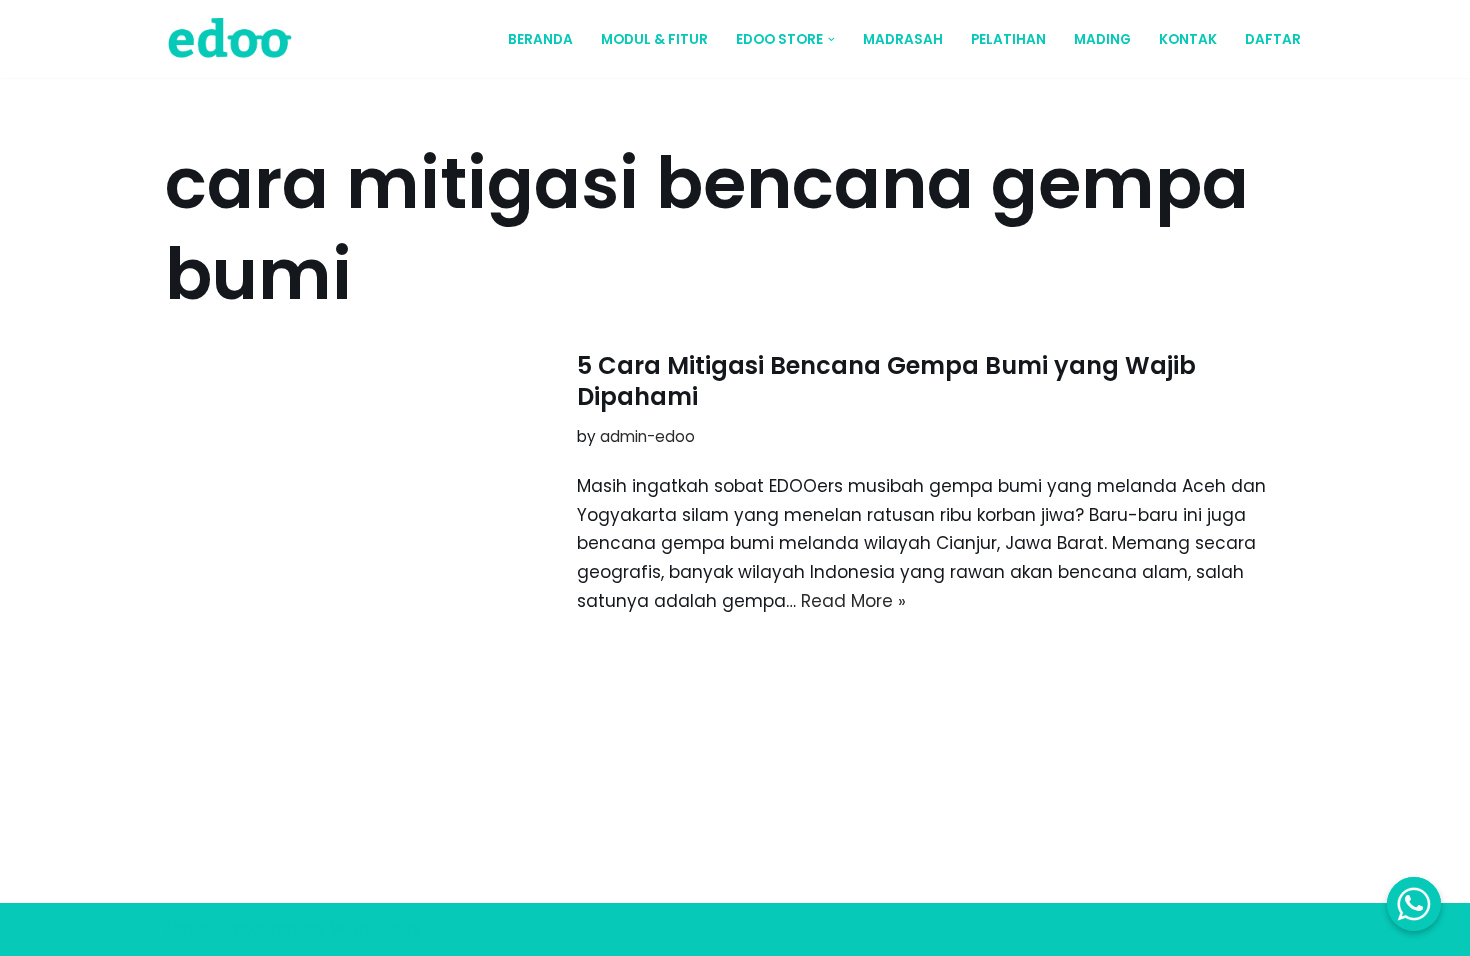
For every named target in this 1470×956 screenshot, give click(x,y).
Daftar (1273, 39)
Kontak (1188, 39)
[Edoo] (235, 39)
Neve (187, 929)
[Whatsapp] (1414, 904)
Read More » (853, 601)
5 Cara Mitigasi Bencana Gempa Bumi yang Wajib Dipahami (886, 381)
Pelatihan (1008, 39)
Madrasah (903, 39)
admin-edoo (647, 436)
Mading (1102, 39)
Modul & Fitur (654, 39)
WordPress (375, 929)
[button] (831, 39)
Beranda (540, 39)
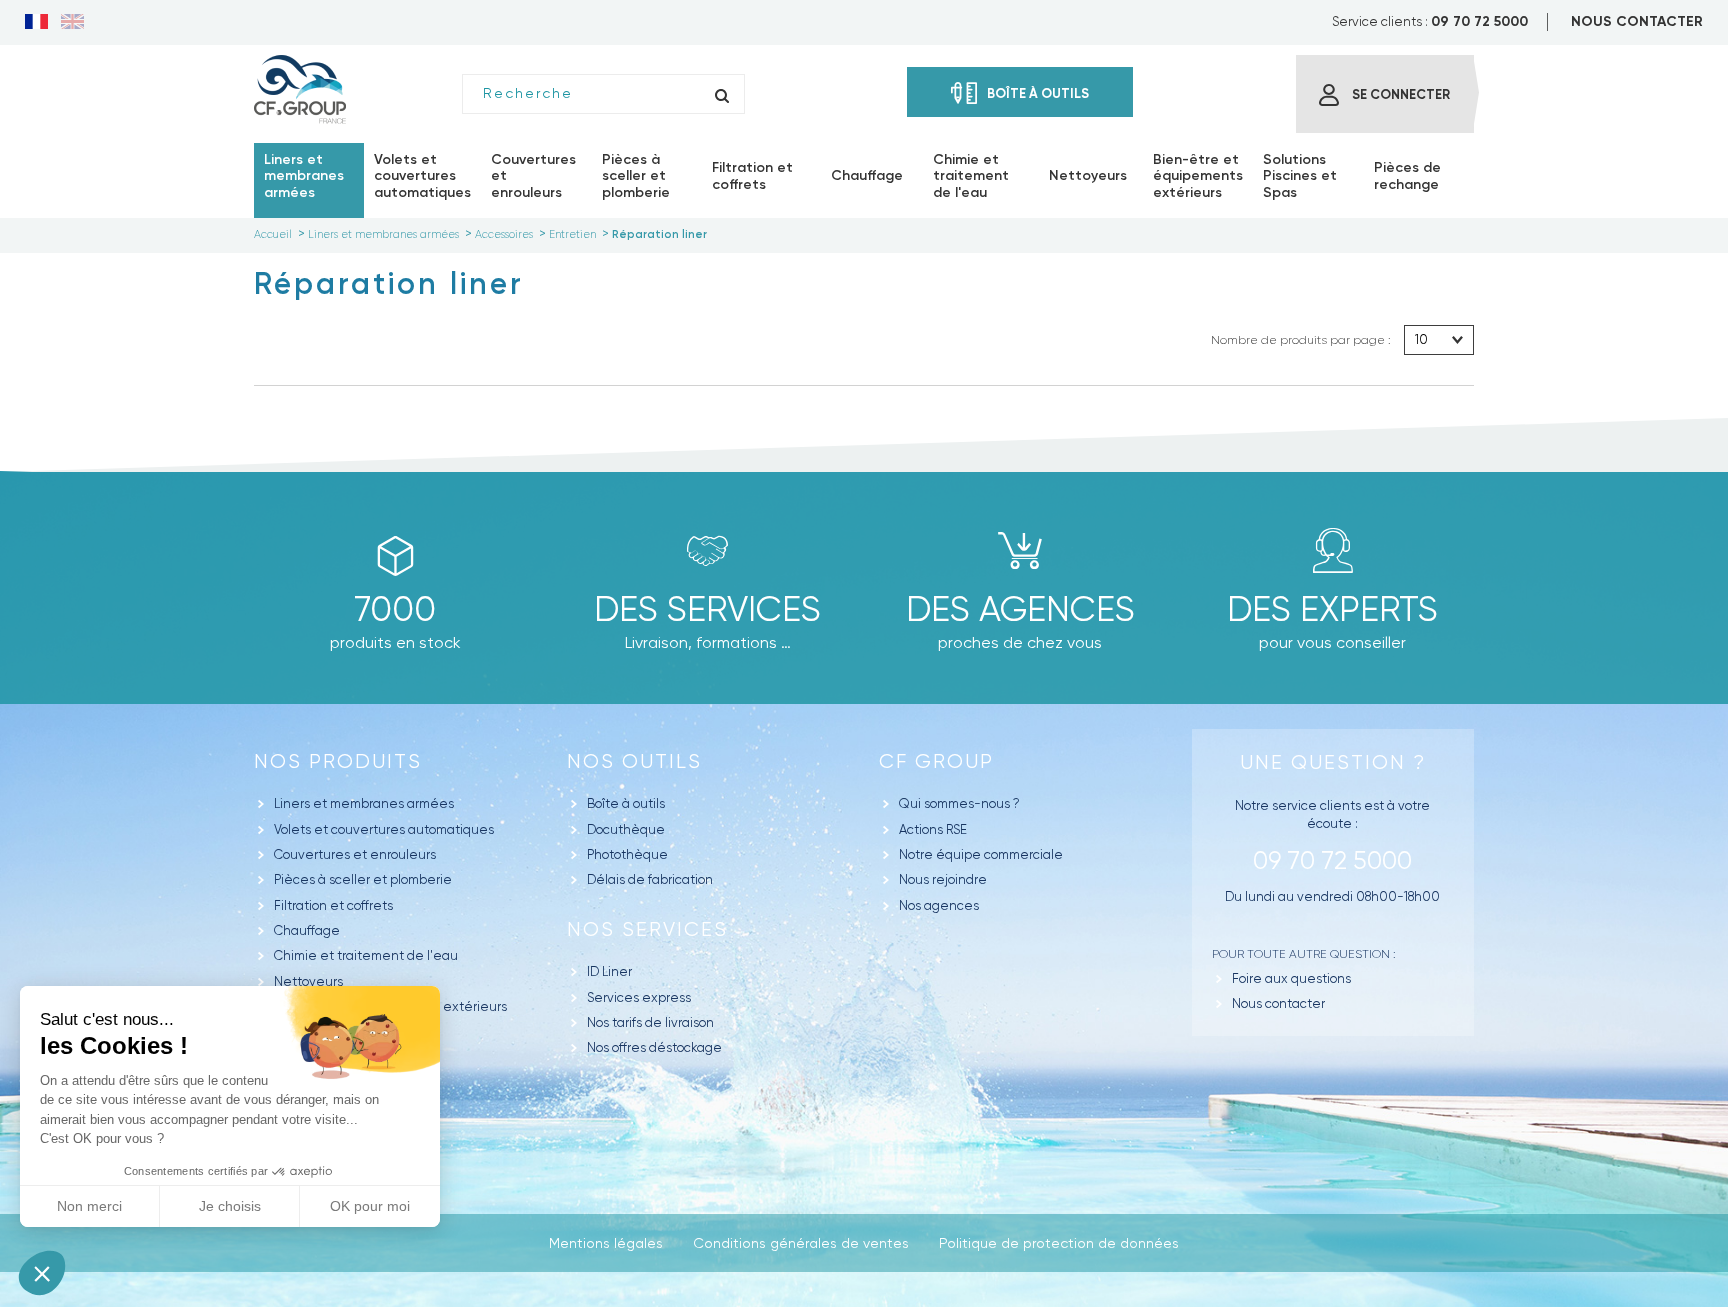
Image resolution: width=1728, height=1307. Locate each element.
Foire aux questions (1291, 978)
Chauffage (307, 930)
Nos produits (338, 761)
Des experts (1332, 609)
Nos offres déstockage (654, 1047)
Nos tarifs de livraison (650, 1022)
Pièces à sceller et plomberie (363, 879)
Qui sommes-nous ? (959, 803)
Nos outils (634, 761)
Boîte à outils (626, 803)
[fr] (36, 23)
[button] (42, 1273)
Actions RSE (933, 829)
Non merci (89, 1206)
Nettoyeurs (308, 981)
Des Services (707, 609)
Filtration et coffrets (333, 905)
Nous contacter (1278, 1003)
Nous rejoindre (943, 879)
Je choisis (230, 1206)
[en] (72, 23)
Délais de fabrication (650, 879)
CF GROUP (936, 761)
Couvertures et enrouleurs (355, 854)
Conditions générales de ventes (801, 1243)
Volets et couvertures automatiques (384, 829)
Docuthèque (626, 829)
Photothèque (627, 854)
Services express (639, 997)
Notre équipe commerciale (981, 854)
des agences (1020, 609)
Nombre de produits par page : (1301, 340)
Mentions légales (606, 1243)
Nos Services (647, 929)
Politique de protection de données (1059, 1243)
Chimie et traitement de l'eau (366, 955)
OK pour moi (370, 1206)
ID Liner (609, 971)
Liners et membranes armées (364, 803)
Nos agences (939, 905)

PROMPT :: Give the listing above again exactly, minus any images.

EXERCISE ANSWER ::
For every named target in this 1470×956 screenshot, give click(x,y).
Daftar (1273, 39)
Kontak (1188, 39)
[Edoo] (235, 39)
Neve (187, 929)
[Whatsapp] (1414, 904)
Read More » (853, 601)
5 Cara Mitigasi Bencana Gempa Bumi yang Wajib Dipahami (886, 381)
Pelatihan (1008, 39)
Madrasah (903, 39)
admin-edoo (647, 436)
Mading (1102, 39)
Modul & Fitur (654, 39)
WordPress (375, 929)
[button] (831, 39)
Beranda (540, 39)
Image resolution: width=1728, height=1307. Locate each element.
Foire aux questions (1291, 978)
Chauffage (307, 930)
Nos produits (338, 761)
Des experts (1332, 609)
Nos offres déstockage (654, 1047)
Nos tarifs de livraison (650, 1022)
Pièces à sceller et plomberie (363, 879)
Qui sommes-nous ? (959, 803)
Nos outils (634, 761)
Boîte à outils (626, 803)
[fr] (36, 23)
[button] (42, 1273)
Actions RSE (933, 829)
Non merci (89, 1206)
Nettoyeurs (308, 981)
Des Services (707, 609)
Filtration et coffrets (333, 905)
Nous contacter (1278, 1003)
Nous rejoindre (943, 879)
Je choisis (230, 1206)
[en] (72, 23)
Délais de fabrication (650, 879)
CF GROUP (936, 761)
Couvertures et enrouleurs (355, 854)
Conditions générales de ventes (801, 1243)
Volets et couvertures automatiques (384, 829)
Docuthèque (626, 829)
Photothèque (627, 854)
Services express (639, 997)
Notre équipe commerciale (981, 854)
des agences (1020, 609)
Nombre de produits par page : (1301, 340)
Mentions légales (606, 1243)
Nos Services (647, 929)
Politique de protection de données (1059, 1243)
Chimie et traitement de l'eau (366, 955)
OK pour moi (370, 1206)
ID Liner (609, 971)
Liners et membranes armées (364, 803)
Nos agences (939, 905)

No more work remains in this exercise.